What, then, is this Japanese mindset? According to Murakami, who was born in 1962, it is an attitude towards life, framed by the annihilation of the atomic bomb and the seven-year-long American occupation that followed, characterized by defeat, a desire for pleasure and entertainment, and a childlike inability to form a clear identity. Such a mindset may well be true, and given the counterproductive and curiously nasty trends that surface in Japanese culture — the tendency of many Japanese in their 20s and 30s who have forsaken or believe they have been forsaken by corporate culture to wander from temporary job to temporary job; the overwhelming lack of faith in the national pension scheme that is woefully under-funded and may become unable to sustain today’s youth; the bizarre phenomenon of “oyajigari,” whereby Lolita-esque schoolgirls meet older, typically married men, and then extort them for money while threatening to reveal their liaisons to their wives and children — but what is the solution to this event that occurred over half a century ago?
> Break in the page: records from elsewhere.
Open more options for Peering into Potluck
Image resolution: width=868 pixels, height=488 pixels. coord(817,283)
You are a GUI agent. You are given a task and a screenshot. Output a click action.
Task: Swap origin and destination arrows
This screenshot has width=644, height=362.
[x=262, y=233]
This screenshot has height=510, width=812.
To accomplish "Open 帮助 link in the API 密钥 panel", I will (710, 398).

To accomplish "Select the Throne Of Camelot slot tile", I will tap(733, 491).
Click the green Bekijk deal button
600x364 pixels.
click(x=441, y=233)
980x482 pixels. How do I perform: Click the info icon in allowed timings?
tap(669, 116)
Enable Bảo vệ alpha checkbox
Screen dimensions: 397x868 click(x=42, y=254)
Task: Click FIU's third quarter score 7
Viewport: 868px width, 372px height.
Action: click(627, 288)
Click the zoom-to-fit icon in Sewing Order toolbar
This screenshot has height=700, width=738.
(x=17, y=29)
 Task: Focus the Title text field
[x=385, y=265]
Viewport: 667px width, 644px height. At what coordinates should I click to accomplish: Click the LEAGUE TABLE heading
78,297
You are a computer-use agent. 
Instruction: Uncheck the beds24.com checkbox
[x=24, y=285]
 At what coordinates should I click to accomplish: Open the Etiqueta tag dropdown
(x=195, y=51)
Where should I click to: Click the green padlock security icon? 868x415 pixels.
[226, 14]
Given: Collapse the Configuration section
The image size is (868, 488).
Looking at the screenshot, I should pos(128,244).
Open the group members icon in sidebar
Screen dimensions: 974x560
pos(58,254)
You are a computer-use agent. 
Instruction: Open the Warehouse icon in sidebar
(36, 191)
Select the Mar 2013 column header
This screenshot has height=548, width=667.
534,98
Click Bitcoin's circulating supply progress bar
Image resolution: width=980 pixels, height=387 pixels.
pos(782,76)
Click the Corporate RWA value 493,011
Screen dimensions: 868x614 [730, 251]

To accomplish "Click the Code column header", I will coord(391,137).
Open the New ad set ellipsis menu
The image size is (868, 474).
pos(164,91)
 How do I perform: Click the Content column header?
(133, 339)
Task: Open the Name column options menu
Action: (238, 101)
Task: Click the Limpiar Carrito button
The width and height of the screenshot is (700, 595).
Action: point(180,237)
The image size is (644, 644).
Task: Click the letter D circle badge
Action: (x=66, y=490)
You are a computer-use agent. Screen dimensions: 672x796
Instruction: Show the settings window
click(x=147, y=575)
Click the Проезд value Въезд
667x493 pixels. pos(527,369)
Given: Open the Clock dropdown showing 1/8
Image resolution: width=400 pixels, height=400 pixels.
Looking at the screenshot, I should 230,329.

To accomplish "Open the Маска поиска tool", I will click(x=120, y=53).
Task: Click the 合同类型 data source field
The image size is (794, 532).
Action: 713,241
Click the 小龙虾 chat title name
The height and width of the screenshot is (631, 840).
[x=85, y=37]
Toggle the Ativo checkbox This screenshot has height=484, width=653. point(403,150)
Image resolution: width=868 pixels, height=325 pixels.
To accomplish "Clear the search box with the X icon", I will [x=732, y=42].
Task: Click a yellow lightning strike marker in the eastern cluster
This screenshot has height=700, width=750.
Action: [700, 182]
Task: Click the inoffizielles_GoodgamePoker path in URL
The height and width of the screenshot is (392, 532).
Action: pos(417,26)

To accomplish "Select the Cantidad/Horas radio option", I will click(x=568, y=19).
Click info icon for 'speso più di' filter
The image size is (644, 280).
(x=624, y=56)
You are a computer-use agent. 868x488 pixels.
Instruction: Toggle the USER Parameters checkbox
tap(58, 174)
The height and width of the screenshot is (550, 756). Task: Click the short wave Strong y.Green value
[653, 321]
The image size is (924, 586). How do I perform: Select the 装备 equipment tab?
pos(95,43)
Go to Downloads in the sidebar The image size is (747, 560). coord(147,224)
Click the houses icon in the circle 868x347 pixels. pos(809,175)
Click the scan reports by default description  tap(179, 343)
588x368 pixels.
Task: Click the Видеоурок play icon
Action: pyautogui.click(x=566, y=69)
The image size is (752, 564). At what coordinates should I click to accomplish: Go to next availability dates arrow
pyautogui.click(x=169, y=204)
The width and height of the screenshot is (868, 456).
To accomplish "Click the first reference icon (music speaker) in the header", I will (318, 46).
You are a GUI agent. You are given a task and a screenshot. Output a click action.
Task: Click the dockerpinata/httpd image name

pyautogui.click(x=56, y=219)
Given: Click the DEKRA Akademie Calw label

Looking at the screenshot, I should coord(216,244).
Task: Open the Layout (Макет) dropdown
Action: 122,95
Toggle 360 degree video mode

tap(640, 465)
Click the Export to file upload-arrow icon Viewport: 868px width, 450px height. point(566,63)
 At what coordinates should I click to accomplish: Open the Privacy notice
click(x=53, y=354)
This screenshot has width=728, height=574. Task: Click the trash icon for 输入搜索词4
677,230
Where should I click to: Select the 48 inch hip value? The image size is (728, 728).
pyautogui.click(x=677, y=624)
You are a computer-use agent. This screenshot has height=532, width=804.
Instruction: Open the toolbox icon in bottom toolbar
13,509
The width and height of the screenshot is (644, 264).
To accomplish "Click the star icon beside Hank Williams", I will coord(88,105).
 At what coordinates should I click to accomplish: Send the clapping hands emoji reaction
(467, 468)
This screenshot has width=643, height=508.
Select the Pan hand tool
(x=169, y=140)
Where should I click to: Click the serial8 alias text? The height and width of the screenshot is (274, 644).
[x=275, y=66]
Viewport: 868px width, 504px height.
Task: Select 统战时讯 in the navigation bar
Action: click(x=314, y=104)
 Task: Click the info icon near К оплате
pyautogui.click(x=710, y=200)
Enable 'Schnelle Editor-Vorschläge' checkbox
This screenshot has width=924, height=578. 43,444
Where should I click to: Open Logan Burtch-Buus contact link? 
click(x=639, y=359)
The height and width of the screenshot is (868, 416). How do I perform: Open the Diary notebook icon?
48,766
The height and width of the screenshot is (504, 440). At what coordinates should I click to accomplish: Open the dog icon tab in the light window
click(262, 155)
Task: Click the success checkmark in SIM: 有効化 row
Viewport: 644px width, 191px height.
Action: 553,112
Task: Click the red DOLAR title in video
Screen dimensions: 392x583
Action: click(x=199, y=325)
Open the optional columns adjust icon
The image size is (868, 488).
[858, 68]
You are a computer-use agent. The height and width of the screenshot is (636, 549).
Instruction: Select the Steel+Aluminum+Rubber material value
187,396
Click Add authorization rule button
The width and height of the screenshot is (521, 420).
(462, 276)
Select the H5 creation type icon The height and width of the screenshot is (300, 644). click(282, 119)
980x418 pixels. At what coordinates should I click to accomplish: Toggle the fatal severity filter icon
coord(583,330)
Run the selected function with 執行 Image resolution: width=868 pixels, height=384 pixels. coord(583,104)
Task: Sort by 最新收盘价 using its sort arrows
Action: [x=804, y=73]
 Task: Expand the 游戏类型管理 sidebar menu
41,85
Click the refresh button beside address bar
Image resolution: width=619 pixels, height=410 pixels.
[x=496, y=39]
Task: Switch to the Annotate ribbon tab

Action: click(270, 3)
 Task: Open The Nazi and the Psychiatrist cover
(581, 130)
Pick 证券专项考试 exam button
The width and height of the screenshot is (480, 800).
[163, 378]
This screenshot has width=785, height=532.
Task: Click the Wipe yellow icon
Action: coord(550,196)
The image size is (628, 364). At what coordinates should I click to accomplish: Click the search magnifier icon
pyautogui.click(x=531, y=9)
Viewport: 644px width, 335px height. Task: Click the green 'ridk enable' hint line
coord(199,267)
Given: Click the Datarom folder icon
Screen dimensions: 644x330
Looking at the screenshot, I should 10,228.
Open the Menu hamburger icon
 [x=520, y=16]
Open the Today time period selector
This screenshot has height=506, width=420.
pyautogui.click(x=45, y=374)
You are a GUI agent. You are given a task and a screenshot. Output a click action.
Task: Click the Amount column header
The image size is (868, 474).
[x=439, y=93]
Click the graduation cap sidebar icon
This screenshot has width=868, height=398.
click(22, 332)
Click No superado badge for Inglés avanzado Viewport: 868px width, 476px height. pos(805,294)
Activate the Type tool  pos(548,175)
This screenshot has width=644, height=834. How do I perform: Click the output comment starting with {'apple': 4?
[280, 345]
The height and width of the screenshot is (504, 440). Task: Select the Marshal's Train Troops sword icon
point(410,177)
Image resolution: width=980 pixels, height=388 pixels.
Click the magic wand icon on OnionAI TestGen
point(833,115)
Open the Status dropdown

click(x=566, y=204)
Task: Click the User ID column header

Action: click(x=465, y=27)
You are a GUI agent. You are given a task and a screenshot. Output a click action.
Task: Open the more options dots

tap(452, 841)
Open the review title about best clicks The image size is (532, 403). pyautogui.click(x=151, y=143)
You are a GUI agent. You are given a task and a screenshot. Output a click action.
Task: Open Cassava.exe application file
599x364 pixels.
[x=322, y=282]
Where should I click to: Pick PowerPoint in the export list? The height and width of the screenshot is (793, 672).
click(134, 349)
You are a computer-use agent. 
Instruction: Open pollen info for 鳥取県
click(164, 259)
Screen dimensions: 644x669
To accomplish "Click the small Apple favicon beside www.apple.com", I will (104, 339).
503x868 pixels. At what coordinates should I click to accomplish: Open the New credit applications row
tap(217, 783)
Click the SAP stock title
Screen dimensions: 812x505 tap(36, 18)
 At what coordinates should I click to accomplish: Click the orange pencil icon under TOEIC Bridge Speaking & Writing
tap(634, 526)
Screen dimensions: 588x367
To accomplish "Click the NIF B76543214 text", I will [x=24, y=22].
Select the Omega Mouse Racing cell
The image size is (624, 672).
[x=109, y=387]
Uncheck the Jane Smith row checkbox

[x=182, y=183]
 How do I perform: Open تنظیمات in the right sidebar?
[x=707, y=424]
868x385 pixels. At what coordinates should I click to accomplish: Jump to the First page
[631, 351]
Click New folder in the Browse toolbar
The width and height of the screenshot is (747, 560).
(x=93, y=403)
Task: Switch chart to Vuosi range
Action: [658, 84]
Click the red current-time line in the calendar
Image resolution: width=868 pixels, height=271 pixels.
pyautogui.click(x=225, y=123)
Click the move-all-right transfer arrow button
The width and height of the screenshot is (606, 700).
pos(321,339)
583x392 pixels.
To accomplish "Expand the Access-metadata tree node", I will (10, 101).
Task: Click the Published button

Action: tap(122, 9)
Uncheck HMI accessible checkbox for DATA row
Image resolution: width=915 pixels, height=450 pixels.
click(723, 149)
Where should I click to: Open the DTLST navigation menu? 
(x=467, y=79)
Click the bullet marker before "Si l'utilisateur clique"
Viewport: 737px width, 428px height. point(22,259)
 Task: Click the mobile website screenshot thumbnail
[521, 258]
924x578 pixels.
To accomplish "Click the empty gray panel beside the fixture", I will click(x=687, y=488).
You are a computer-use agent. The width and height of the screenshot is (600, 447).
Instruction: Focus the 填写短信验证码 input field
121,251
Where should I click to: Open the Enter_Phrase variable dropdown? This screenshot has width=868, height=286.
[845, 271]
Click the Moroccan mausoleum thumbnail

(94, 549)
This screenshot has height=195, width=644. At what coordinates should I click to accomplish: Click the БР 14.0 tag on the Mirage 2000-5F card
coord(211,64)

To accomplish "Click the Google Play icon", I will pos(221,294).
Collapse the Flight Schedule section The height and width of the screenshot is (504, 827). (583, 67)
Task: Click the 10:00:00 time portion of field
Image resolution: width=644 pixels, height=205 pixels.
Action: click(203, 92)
Murakami theorizes that this culture of diversion and defeat is “because we lost the war and because of the way we lost the war. We didn’t lose with courage, we just gave up and showed the white flag.”  What, then, should the Japanese have done or do now? According to Murakami’s characterization, a reversal would be a return to imperialist militarism. Regardless of whether the timbre of Japan’s current social identity was informed by an initial culture of military defeat, it has now become an identity, nonetheless, in the 60 intervening years; let military defeat be absorbed into the culture and be transformed so that the legacy of militarism, as well as the resultant defeat, can be left behind.